Perhaps one of the most influential modern era poets was Edwin Arlington Robinson. His works involved a wide use of irony and the characteristics of human nature. A major theme that Robinson incorporated within his poems was failure, along with the reaction that occurred within human nature as a result of experiencing this loneliness and separateness. Some say that he was someone that understood it the best: the feeling of alienation, separation from society, and the depression that followed. As a child, Robinson was a quiet and shy individual who had an early fascination with words. Compared to his brothers, he was awkward, timid, and people presumed that he would no doubt be a failure when he grew to become an adult. Perhaps from this feeling of loneliness and isolation came the major theme for his works. The sadness in human beings is helpless: they need recognition, sympathy, and compassion, and humans long for a reaching hand before they fall into a dark, bottomless abyss of despair. “human beings can live without hope, but cannot live believing that no hope ever could have existed.”
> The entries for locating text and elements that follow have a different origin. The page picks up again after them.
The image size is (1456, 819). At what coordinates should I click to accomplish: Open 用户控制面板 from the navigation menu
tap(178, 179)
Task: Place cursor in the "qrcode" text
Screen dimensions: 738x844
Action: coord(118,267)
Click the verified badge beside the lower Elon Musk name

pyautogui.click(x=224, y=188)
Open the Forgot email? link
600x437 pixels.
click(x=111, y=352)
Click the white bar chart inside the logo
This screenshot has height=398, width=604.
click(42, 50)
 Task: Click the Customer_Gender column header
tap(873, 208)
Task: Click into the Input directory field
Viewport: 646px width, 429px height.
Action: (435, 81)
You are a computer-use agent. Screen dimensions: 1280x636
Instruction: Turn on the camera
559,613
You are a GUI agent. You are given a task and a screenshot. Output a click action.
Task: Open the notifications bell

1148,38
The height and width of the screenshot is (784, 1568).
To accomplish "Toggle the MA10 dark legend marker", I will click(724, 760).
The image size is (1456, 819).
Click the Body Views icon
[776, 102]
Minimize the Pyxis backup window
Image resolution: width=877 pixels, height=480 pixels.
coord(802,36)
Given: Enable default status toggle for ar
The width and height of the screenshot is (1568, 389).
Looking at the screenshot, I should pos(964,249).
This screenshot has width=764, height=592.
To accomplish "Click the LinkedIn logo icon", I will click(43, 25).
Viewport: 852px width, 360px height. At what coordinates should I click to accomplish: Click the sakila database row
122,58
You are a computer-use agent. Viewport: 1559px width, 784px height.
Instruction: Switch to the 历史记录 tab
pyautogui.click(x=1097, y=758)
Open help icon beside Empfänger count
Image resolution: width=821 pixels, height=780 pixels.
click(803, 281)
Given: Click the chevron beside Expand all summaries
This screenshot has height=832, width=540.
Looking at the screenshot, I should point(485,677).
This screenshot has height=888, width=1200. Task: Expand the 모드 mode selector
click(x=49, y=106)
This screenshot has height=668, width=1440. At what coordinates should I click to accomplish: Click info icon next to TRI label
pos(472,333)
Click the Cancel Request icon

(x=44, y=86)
Edwin Arlington Robinson was born on December 22, 1869 outside Head Tide, Maine to his mother Mary Palmer Robinson and father Edward Robinson. He remained unnamed for the first six months after being born, during his mother’s recovery from the rough birth. Afterwards, the Robinson Family moved the nearby town of Gardiner, where he spent most of his childhood. From 1891 to 1893, Robinson attended Harvard University, and studied there until his father fell ill two years after. A series of tragic events in Robinson’s life had an influential effect on his poetry: His father’s death in the early 1980s, the panic of 1893, his brother Dean’s morphine addiction, his forced dropout of Harvard due to financial difficulties, and the death of his mother in 1896.
Some examples of his most famous works include “Richard Cory,” “The House on the Hill,” “Haunted House,” “Miniver Cheevy,” in addition to numerous others.